The Bundy Affair #14 – “public trial” v. Star Chamber
The Bundy Affair – #14
“public trial” v. Star Chamber
Gary Hunt
Outpost of Freedom
August 11, 2016
Recently, the Las Vegas Review Journal petitioned the Court to allow access to certain evidence that would be used against the Defendants. They even asserted that they would have no problem if names were omitted from the documents. This was filed in response to the government’s Proposed Protective Order, a request that the Court seal and keep from the public some of the discovery materials, certain evidentiary documents, and exhibits that could be used in the trial against the Defendants. Quite simply, it is all of the evidence acquired by the government in their pursuit of the persecution of 19 people that were involved in the Bundy Ranch Affair, nearly two years before the matter was indicted by a Grand Jury. The Court has yet to rule on the matter.
Before we proceed, the discovery material would show what the government did, what they acquired, what their practices are, and whether they had subversive agents embedded within the group that afforded protection to the Bundy Ranch in April 2014.
As you follow along in pursuit of the government’s position, and the legal precedence, some of it even distorted perversions regarding the original intent of the Founders, also keep in mind that, historically, spies and entrapment were used against enemies, and spies against foreign governments, but never sent within the population that was supposed to be protected by that government. For, to do so essentially, makes the people an enemy of the government, or, rather, the government the enemy of the people.
So, let’s look at what the Supreme Court has said, with regard to the Sixth Amendment.
In 1979, the United States Supreme Court, in Gannett Co. v. DePasquale, 443 US 368, addressed whether the press and public could be denied access to the court and evidence in a pre-trial hearing. Although the decision was based solely (and rightfully) on a pre-trial hearing, the decision of the Court ventured further into the entire concept of the intent and purpose of a “public trial”, as guaranteed by the Sixth Amendment:
In all criminal prosecutions, the accused shall enjoy the right to a speedy and public trial, by an impartial jury of the State and district wherein the crime shall have been committed, which district shall have been previously ascertained by law, and to be informed of the nature and cause of the accusation; to be confronted with the witnesses against him; to have compulsory process for obtaining Witnesses in his favor, and to have the assistance of counsel for his defence.

ENTRIES:

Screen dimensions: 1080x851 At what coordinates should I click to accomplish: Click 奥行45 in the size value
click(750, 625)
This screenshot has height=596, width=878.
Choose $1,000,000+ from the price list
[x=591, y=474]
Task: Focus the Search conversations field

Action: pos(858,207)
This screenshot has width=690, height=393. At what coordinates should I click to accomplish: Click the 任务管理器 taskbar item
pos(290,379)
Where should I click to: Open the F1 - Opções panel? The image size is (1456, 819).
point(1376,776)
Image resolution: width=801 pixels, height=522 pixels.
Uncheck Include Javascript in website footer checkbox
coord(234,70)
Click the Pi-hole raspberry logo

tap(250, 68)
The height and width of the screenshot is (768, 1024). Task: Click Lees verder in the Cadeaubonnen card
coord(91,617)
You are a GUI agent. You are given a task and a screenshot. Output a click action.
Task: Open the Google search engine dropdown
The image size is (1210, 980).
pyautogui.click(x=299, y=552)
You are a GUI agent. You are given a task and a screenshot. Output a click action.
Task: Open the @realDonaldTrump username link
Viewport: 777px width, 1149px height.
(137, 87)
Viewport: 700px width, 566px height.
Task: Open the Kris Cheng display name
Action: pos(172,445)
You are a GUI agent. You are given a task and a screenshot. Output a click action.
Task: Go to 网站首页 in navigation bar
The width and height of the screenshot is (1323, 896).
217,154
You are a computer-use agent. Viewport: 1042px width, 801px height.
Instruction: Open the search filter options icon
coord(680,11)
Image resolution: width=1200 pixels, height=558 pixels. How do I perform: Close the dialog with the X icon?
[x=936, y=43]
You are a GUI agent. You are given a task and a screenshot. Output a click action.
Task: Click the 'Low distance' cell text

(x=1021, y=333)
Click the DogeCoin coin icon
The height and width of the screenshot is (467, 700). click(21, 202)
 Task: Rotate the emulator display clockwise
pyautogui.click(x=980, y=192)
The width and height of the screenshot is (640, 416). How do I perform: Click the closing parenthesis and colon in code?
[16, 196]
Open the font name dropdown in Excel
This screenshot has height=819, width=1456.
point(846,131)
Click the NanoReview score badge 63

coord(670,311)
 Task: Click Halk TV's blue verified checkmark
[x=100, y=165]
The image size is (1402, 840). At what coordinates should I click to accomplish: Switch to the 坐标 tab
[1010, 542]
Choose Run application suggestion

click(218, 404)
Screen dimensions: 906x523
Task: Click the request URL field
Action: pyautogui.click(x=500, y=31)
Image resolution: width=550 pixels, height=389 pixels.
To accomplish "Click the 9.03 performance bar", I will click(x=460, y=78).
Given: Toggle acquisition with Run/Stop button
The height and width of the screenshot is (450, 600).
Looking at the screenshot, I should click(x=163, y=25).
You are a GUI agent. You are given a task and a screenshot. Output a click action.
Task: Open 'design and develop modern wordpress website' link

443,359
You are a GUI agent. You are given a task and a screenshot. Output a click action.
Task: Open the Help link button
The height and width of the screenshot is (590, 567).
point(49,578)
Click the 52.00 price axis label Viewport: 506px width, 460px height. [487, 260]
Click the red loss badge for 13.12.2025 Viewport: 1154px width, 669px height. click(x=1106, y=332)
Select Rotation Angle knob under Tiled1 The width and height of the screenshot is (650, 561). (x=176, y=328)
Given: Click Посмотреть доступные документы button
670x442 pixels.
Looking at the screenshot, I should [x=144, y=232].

PROBLEM DESCRIPTION: Summarize the Bundy Affair article above in two sentences.

EXERCISE SOLUTION: The Las Vegas Review Journal petitioned the Court for access to certain evidence against the Defendants, in response to the government's Proposed Protective Order asking the Court to seal some discovery materials, evidentiary documents, and exhibits, and the Court has yet to rule. The article then turns to the Sixth Amendment, citing the Supreme Court's 1979 decision in Gannett Co. v. DePasquale, which addressed whether the press and public could be denied access to a pre-trial hearing and also examined the intent and purpose of a "public trial."